The checkpointed states are saved in a checkpoint file, which is physically two files: the checkpoint file itself and an index file. The checkpoint "file" is created as follows:
#include "ckp_util.h" -- Checkpoint utilities. CheckpointFile file ; ... ckpOpen ("pathname", NULL, &file) ;
Named regions of memory containing an application's internal state must then be registered as checkpoints associated with the file:
Checkpoint checkpoint ; struct { ... whatever ... } internalState ; ... ckpRegister (file, "name", &internalState, sizeof internalState, &checkpoint) ;
The information stored in the internalState
structure can then
be saved, at any time, to the checkpoint file:
ckpSave (checkpoint) ;
If an application has multiple memory regions registered as checkpoints, the current contents of all of them can be saved with a single call:
ckpSaveAll (file) ;
When a memory region is checkpointed, the contents of the region are appended to the checkpoint file, thereby creating a new version of that checkpoint's state. The most recent version or earlier versions of a checkpoint may be retrieved from the checkpoint file and restored to the memory region:
ckpRestore (checkpoint, version) ;
(Since this may be a different run of the application, the address of the memory region being restored may be different than the address of the saved memory region; hence, you should be wary of storing pointers in checkpointed regions.) version can be an absolute version number (1..N) or a relative version number (0 for the most recent, -1 for the next most recent, ..., -N+1). All of an application's registered checkpoints may be restored at one time:
ckpRestoreAll (file, version) ;
When an application is done, it should close the checkpoint file(s):
ckpClose (file) ;
This automatically unregisters the file's registered checkpoints.

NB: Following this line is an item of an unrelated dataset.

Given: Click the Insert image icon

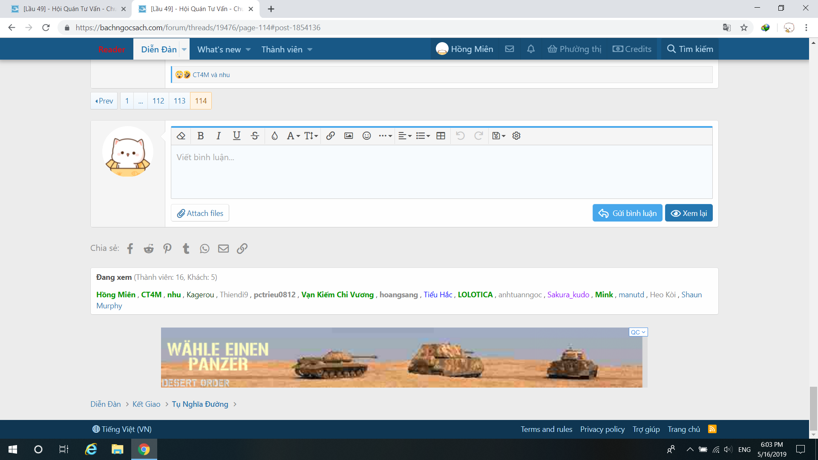Looking at the screenshot, I should point(349,136).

The writing of this package was inspired by the checkpointing capabilities found in AT&T's fault-tolerant library, described in "A Software Fault Tolerance Platform" by Yennun Huang and Chandra Kintala, in Practical Reusable Unix Software, edited by Balachander Krishnamurthy. I haven't read the book or that chapter; my knowledge of the checkpoint library was gathered from the man(1) page for the library. My package is simpler (and more understandable, I hope) than theirs, plus mine comes with the source code!
ckpClose()
- closes a checkpoint file.
ckpLocate()
- locates a checkpoint by name in a file's list of checkpoints.
ckpOpen()
- opens a checkpoint file.
ckpRegister()
- registers a named region of memory as a checkpoint.
ckpRestore()
- restores a specified checkpoint from a checkpoint file.
ckpRestoreAll()
- restores all of the registered checkpoints from the file.
ckpSave()
- saves a specified checkpoint to a checkpoint file.
ckpSaveAll()
- saves all of the registered checkpoints to the file.
ckpUnregister()
- removes the registration of a checkpoint.